For $M = \{x \in \mathbb{R}^3 : \|x\| \leq 1\}$, one possible chart on the boundary is given by

$$ \Omega = \{(x_1,x_2,x_3) \in \mathbb{R}^3 : \|x\| \leq 1 \land x_3 > 0\} $$ $$ U = \{x \in \mathbb{R}^2 \times [0,\infty) : \|x\| < 1 \}$$ $$ \phi((x_1,x_2,x_3)) = \left(x_1, x_2, \sqrt{1-x_1^2-x_2^2} - x_3\right) $$

Since everywhere in $\Omega$ we have $x_1^2+x_2^2 < 1$, it's easy to see that $\phi$ is a bijection from $\Omega$ to $U$, maps $\partial \Omega$ into $\mathbb{R}^2 \times \{0\}$, and is $C^\infty$.

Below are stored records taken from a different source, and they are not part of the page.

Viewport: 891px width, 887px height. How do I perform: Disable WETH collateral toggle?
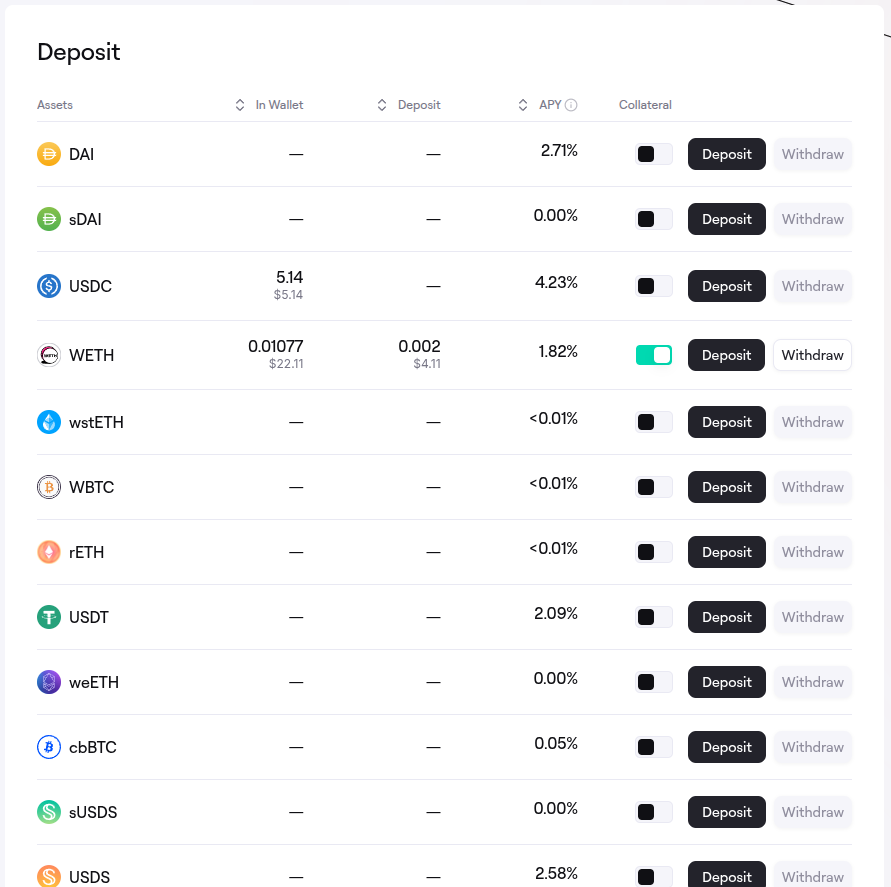pos(654,355)
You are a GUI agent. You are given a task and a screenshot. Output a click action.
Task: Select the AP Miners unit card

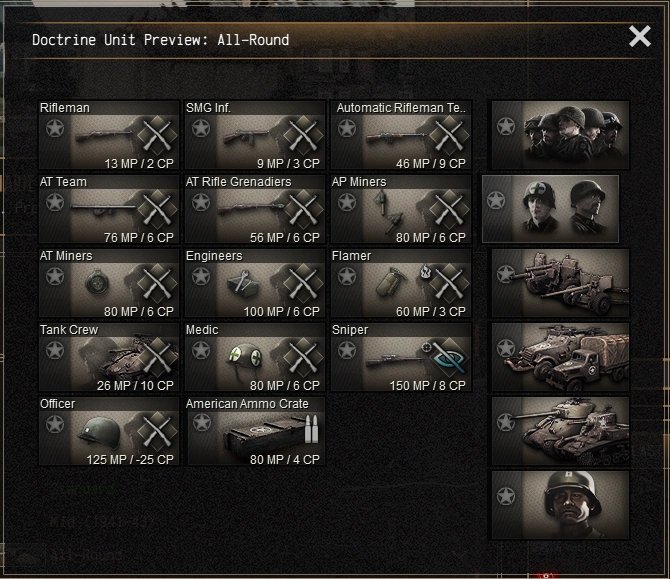[401, 209]
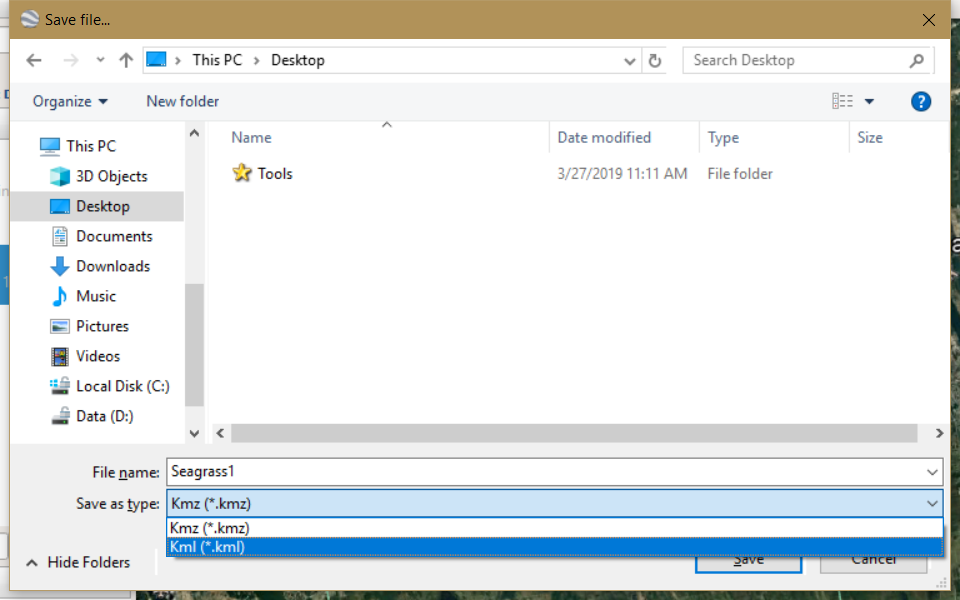Click the New folder button
Image resolution: width=960 pixels, height=600 pixels.
pyautogui.click(x=182, y=101)
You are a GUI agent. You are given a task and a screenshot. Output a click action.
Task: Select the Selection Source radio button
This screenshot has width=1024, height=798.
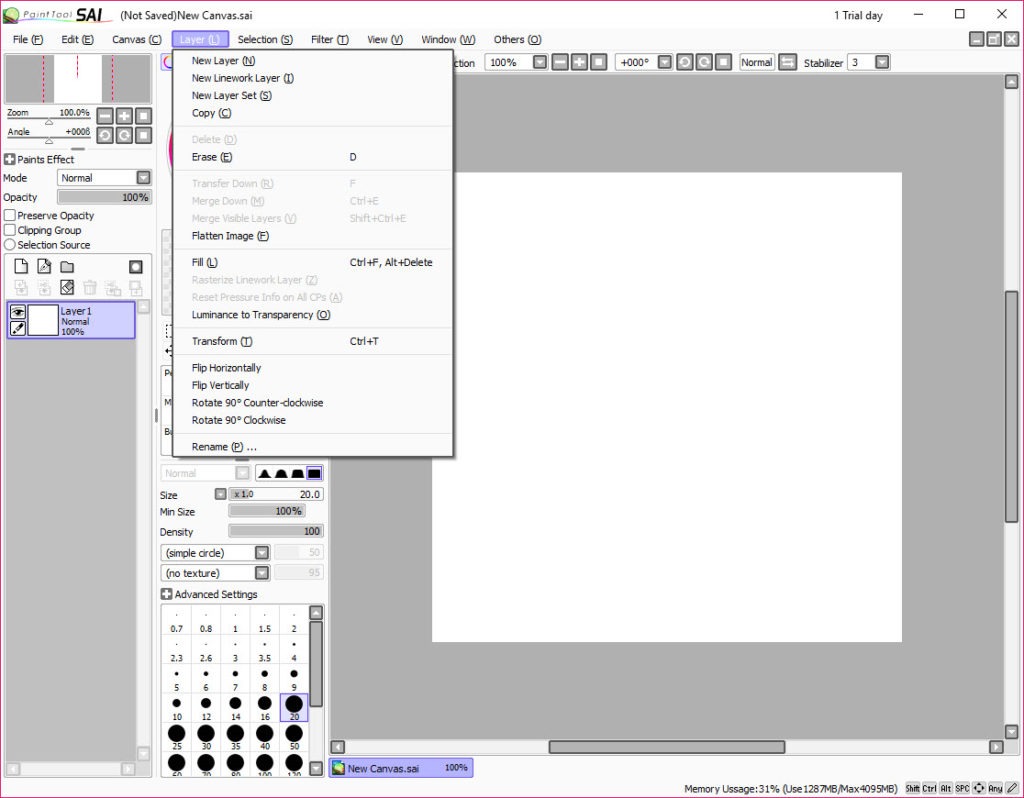click(10, 245)
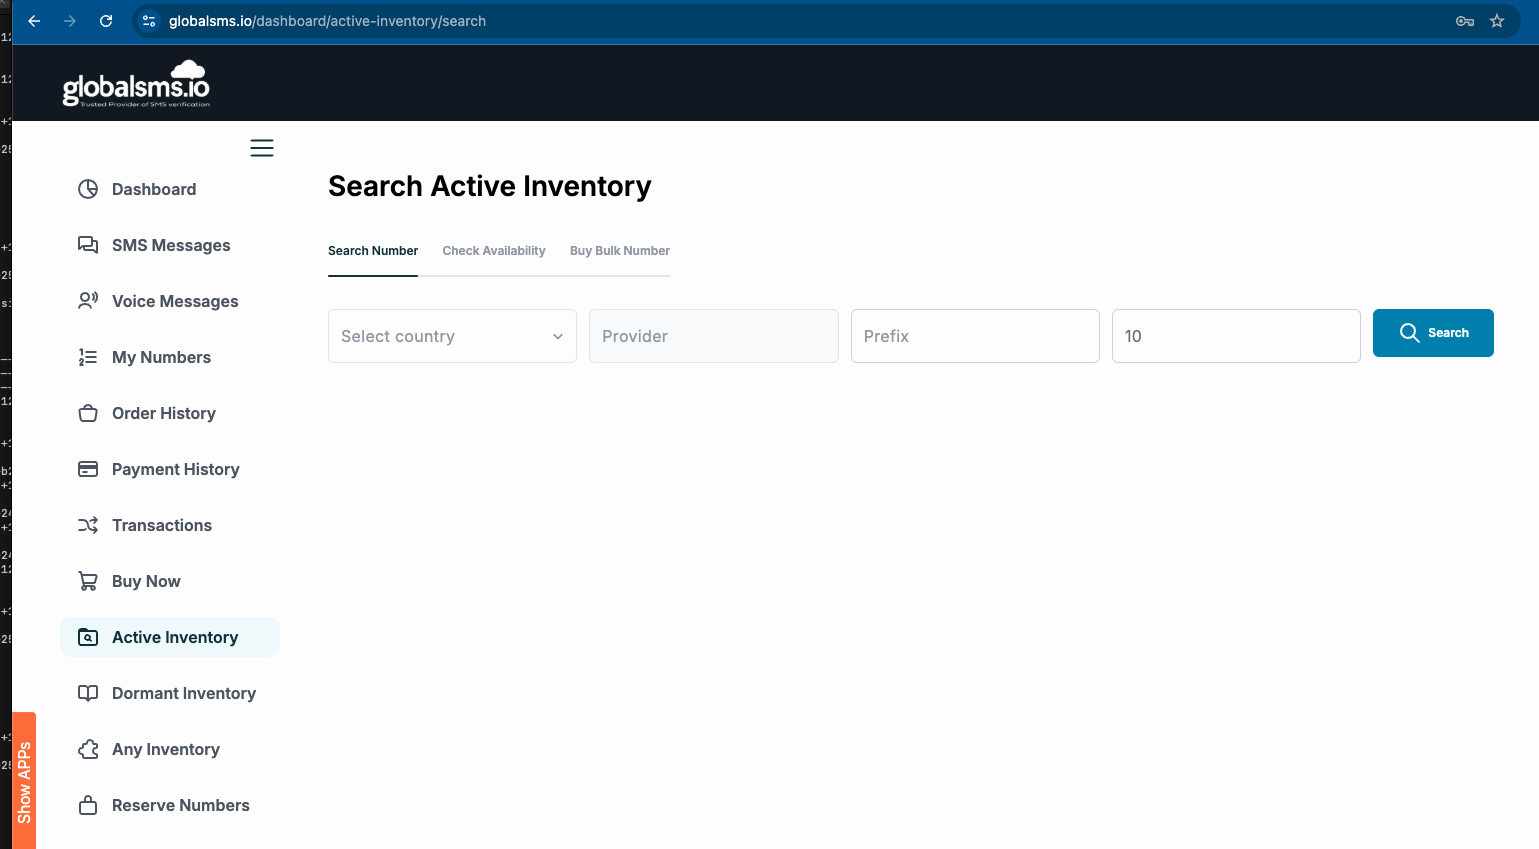Click the Select country chevron arrow
The width and height of the screenshot is (1539, 849).
[558, 336]
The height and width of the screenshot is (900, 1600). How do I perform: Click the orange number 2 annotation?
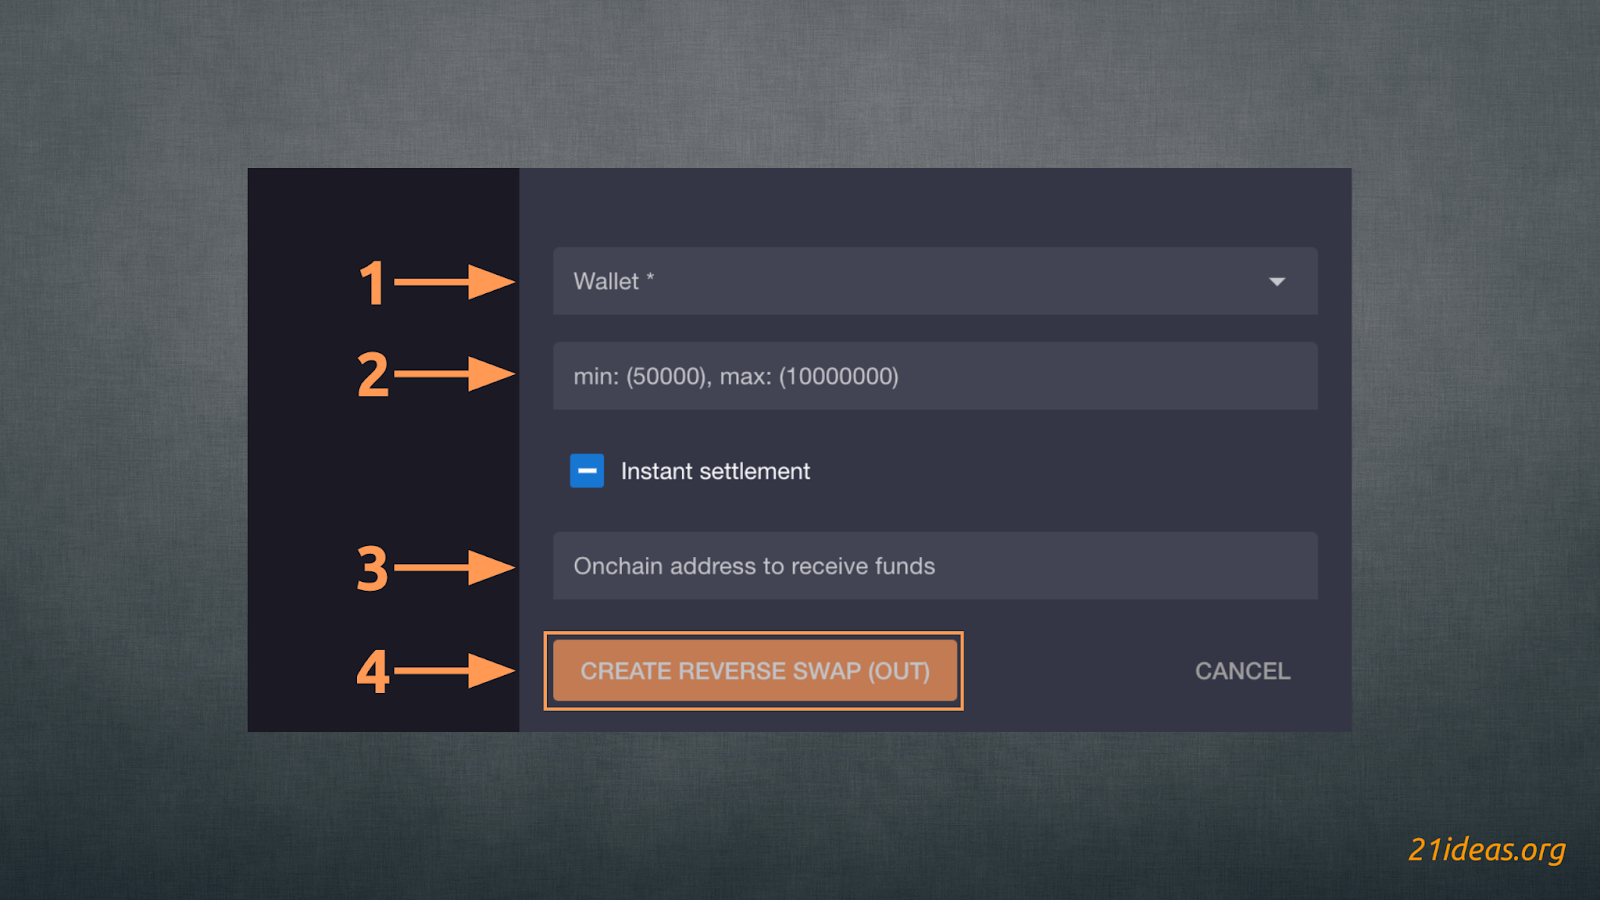372,375
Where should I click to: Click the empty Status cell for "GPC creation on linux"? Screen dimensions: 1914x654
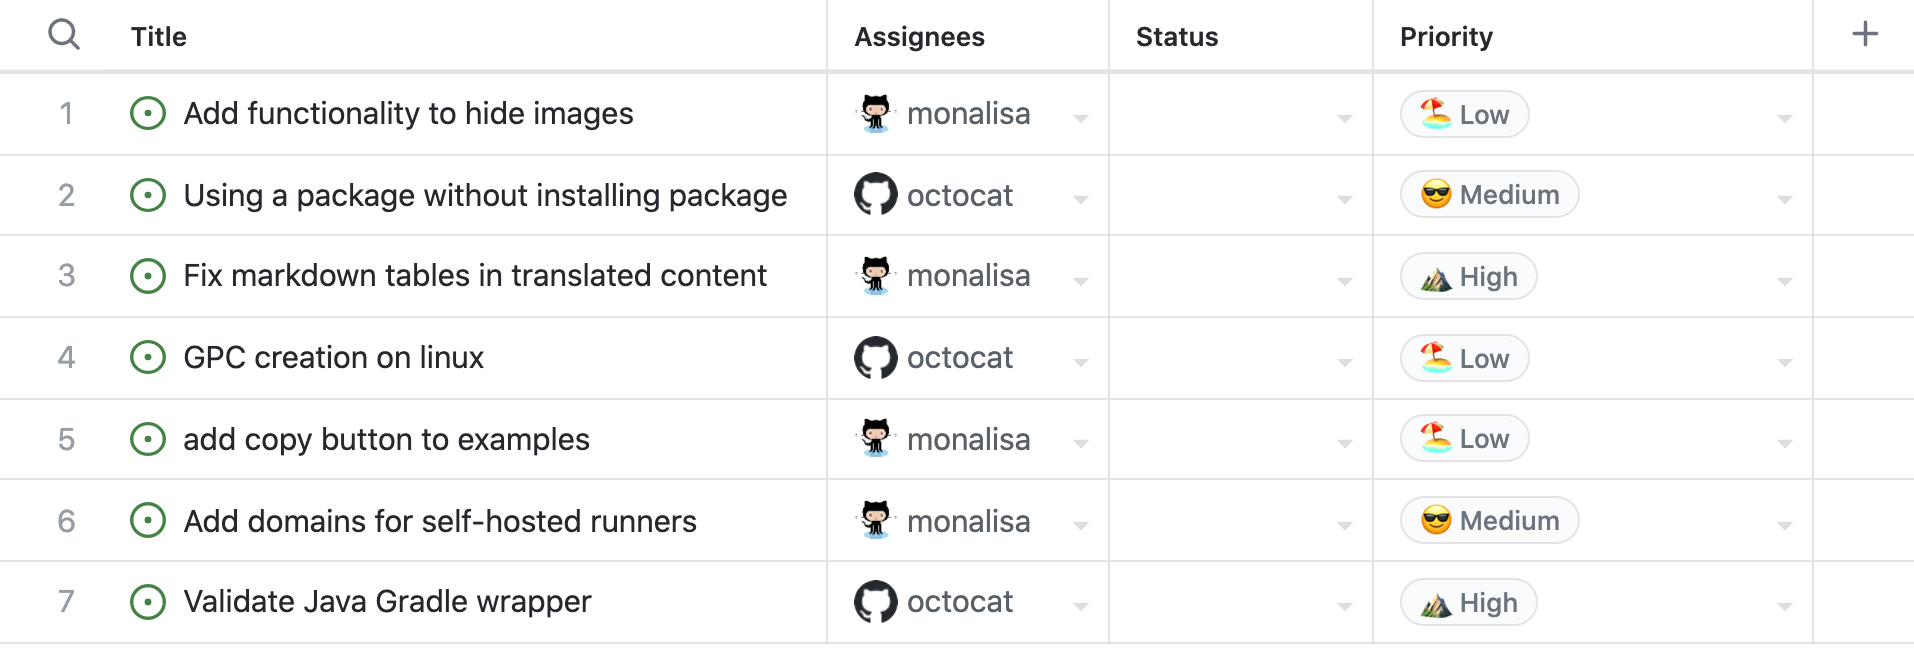pos(1240,357)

Then $\pi \circ \phi : \partial \Omega \to \mathbb{R}^2$ is found just by dropping the last coordinate:

$$ (\pi \circ \phi)((x_1, x_2, x_3)) = (x_1, x_2) $$

In fact for this particular chart, $\pi \circ \phi = \pi|_{\partial \Omega}$.

What would happen if we replace $M$ by the open ball $\{ x \in \mathbb{R}^3 : \|x\| < 1 \}$?

This $M$ has no boundary. We can consider it as a degenerate case of a manifold-with-boundary, but all of its charts map to an open subset of $\mathbb{R}^3$, never to an open set in $\mathbb{R}^2 \times [0,\infty)$ including the origin. $M$ is not compact and is actually diffeomorphic to the $\mathbb{R}^3$ manifold.